Ağaçlardan havalanan bir kuş sürüsünü izleyin. Onların hareketinde de bir başka kendiliğinden organizasyon türünü göreceksiniz. Kuşlar, peşindekilerin hayhuyundan kurtulmaya ve havada yükselmeye çalışarak, grubun bir parçası olmayı isteyerek, ama aynı zamanda birbiriyle çarpışmaktan kaçınarak kendilerine bir yer edinmek için çılgınca hareket ederler. Olumlu ve olumsuz geribildirim her kuşu tek bir organizma haline dönüşmüş izlenimi verecek şekilde dengeler.
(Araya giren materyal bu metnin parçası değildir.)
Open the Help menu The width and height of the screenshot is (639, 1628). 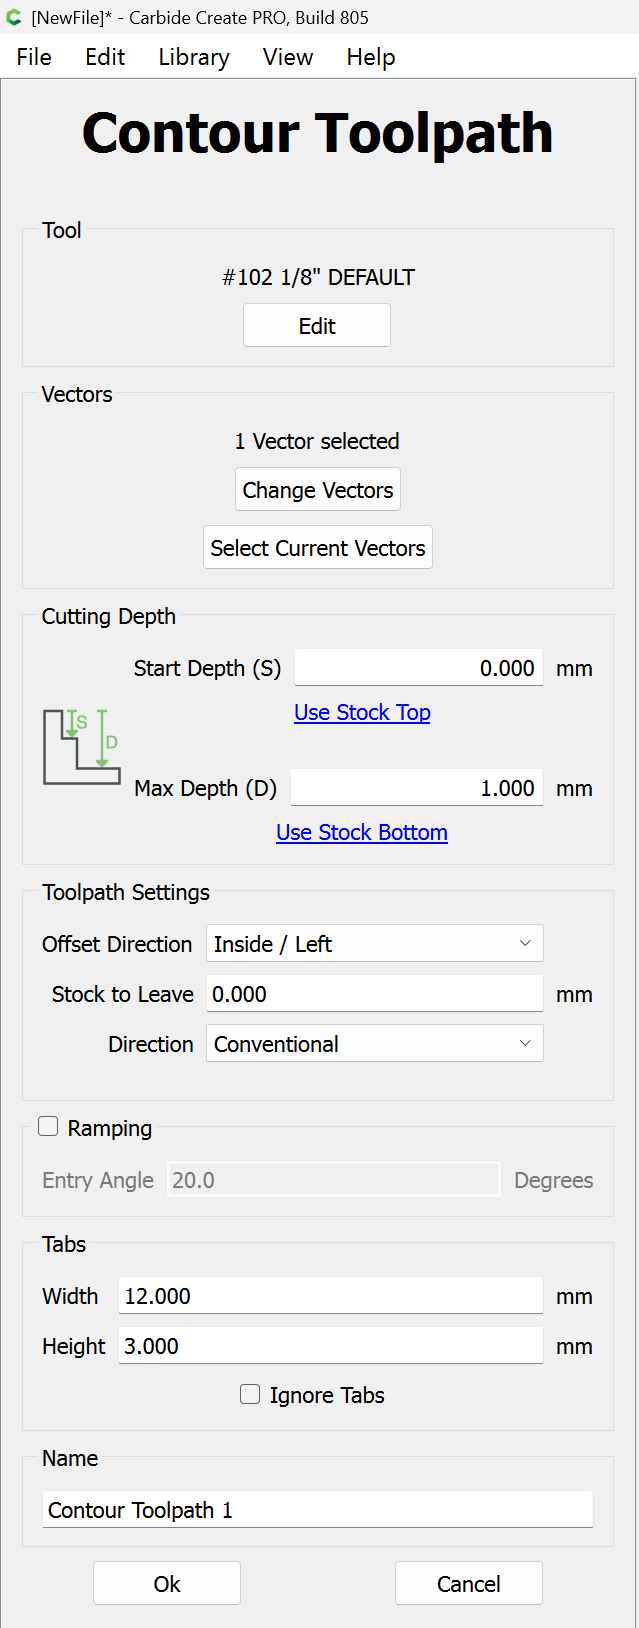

Yıldızlar arası uzayda rastgele dağılmış yüksek enerjili gazlar, galaksiler ve yıldız sistemleri halinde kendi kendilerini organize ederler. Yerküre’nin jeolojik tarihi süresince kendiliğinden organizasyon, eriyen buzullardan kalan erozyon kanalları boyunca akan sular olarak meydana çıkmıştır. Herhangi bir nedenle, bazı su yolları amplifiye olmuş –daha derinden oluklar açmış—ve sonuçta kıtaların suyunu toplayan nispeten sabit nehir sistemlerinin muazzam örüntülerini oluşturarak birbiriyle bağlanmıştır.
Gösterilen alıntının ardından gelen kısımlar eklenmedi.